Margot stands there for a moment, considering the water, feeling slightly silly in her bikini, then remembering he has seen far more of her than this, and that the thing about water is that it doesn’t get any warmer by staring at it.
“Do it,” Henry shouts.
And she lets herself go then, and there is the feeling of being in the air, of her feet leaving the rough-hewn wood of the dock, rising up in an arc, and then the clear, cool water taking her breath away as she plummets underneath it, propelling herself forward with long strokes toward Henry.
*
Margot waits until dark. She waits until after dinner. She waits until the two gin and tonics have erased her doubt.
They are out on the deck.
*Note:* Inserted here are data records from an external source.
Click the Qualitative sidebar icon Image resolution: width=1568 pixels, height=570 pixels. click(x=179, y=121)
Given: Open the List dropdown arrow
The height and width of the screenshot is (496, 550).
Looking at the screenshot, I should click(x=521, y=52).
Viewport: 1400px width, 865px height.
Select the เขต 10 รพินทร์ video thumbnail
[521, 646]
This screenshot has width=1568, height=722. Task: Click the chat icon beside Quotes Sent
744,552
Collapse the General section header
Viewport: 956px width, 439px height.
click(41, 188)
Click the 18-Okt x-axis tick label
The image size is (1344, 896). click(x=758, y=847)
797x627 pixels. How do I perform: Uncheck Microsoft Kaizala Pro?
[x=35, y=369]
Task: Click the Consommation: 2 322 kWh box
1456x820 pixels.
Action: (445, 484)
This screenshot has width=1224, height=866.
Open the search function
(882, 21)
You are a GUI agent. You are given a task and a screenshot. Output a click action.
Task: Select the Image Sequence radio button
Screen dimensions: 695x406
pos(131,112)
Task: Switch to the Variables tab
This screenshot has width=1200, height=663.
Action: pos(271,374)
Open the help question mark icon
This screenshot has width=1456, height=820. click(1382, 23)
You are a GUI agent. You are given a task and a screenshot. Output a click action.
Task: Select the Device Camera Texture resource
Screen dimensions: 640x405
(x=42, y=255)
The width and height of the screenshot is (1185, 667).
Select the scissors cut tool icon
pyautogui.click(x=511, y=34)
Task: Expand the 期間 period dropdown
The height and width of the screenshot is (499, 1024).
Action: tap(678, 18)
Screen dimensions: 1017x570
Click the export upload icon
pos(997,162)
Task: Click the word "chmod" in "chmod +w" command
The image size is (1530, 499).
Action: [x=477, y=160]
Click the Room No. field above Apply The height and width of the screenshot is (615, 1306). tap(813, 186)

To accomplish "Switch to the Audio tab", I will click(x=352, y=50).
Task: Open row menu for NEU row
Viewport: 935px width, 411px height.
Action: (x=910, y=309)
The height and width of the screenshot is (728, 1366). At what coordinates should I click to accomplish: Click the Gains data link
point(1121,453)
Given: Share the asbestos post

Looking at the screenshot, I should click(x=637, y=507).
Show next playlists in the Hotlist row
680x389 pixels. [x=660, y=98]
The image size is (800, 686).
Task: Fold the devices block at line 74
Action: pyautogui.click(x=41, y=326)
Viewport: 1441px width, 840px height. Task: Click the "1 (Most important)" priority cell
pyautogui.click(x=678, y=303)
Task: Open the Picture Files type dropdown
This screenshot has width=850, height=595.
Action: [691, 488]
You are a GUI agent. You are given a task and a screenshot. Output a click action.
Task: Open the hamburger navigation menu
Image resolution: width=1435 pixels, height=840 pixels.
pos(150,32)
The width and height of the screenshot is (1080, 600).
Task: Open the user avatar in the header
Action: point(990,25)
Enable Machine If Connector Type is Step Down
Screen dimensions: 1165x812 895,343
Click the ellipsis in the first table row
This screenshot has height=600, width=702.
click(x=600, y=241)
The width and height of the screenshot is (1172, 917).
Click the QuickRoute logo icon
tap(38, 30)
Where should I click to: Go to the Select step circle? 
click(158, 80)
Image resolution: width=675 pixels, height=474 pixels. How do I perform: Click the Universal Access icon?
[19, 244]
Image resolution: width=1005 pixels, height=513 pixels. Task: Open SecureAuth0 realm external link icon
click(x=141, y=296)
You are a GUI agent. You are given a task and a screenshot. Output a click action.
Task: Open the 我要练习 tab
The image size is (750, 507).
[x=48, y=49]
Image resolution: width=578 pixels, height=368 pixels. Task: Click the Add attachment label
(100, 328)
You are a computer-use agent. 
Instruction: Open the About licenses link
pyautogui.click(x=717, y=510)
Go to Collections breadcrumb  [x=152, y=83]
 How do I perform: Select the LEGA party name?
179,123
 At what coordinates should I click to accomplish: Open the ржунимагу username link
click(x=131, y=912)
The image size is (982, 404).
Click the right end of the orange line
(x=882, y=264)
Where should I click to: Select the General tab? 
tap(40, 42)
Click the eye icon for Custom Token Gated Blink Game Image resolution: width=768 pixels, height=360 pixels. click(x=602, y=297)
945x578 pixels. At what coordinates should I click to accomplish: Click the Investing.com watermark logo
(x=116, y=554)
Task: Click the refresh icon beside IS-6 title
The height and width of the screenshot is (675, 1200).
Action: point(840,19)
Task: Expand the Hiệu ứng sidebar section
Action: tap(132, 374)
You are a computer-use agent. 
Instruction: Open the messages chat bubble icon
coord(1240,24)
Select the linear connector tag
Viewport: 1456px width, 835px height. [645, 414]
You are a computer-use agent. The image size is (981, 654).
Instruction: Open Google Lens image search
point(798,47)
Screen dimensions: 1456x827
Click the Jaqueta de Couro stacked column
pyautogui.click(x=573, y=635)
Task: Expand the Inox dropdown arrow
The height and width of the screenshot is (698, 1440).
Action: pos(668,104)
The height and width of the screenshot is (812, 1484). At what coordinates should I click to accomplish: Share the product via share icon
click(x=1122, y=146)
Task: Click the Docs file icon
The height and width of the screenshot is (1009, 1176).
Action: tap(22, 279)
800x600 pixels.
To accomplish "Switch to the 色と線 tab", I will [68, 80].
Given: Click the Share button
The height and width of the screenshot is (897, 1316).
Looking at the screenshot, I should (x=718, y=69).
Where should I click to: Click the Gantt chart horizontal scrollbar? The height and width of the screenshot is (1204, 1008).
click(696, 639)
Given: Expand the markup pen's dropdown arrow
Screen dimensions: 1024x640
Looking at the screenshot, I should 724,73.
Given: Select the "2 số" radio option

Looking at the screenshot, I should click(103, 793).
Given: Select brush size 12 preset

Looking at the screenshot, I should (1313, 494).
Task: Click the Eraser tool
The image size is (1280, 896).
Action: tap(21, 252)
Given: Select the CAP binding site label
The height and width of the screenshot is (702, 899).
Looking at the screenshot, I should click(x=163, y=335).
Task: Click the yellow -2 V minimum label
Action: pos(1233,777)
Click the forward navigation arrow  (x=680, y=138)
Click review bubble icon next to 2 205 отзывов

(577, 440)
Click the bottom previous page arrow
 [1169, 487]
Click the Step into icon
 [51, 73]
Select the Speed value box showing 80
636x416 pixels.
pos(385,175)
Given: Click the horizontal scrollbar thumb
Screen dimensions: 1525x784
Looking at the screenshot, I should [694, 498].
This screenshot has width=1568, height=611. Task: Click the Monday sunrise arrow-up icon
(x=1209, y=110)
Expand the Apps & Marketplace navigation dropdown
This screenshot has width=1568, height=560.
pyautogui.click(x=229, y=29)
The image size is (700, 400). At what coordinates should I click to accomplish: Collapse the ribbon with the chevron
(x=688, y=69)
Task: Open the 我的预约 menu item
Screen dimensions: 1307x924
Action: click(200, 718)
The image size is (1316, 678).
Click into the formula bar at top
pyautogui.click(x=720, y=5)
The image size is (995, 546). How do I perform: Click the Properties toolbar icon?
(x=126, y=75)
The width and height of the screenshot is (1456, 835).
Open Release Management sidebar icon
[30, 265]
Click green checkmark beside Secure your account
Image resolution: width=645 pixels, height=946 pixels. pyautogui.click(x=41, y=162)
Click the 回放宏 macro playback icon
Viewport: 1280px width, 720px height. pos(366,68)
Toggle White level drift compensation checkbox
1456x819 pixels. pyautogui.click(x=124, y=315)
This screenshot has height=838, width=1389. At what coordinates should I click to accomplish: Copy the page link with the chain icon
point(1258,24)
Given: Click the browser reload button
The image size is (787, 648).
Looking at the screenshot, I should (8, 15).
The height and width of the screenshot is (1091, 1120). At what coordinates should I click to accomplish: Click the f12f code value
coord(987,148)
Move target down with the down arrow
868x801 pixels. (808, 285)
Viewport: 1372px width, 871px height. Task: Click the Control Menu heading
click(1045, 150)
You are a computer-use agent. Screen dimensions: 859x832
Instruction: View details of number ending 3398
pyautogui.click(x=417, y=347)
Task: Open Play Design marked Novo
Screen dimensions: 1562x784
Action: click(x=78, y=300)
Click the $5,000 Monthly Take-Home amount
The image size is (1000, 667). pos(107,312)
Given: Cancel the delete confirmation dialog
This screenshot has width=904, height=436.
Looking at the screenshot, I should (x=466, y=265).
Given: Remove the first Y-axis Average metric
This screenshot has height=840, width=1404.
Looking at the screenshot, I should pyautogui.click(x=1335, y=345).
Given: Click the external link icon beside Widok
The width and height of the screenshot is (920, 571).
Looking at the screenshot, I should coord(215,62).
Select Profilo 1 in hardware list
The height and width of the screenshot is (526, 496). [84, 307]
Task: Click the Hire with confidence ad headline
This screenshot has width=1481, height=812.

Henry grilled salmon and corn for dinner and afterward they did the dishes together, washing them by hand in the small sink, drying them and putting them away, moving around each other with the ease of the long-married couple they should have been. At one point, Henry turned to her and she proffered her face to him and he leaned down and kissed her and looked at her with his dark eyes, gazing right through her and saying, “Holy shit, I love you.”
“I love you, too,” she said, and in saying it, she hoped it would be enough to carry them through.
Now, as they sit on the bench next to the railing over the lake, all traces of the sun are gone and the moon is caught in the trees on the opposite shore, not yet risen. The stars are not out yet and the sky is a brilliant sweep of blue. The woods around them breathe with night sounds.
“Henry,” Margot says.
“Yes?”
“There is something I have to say.”
From a foot away, he shifts his position, sensing something in her voice, and leans in toward her. Margot is grateful for the dark, so that he cannot fully see her face. She is worried she is going to cry and then she is crying, the sobs coming fast, and she cannot stop them.
“Honey, what is it?”
“I can’t,” Margot says.
“I don’t understand.”
“Oh, Henry,” she says. “I don’t know how to say this.”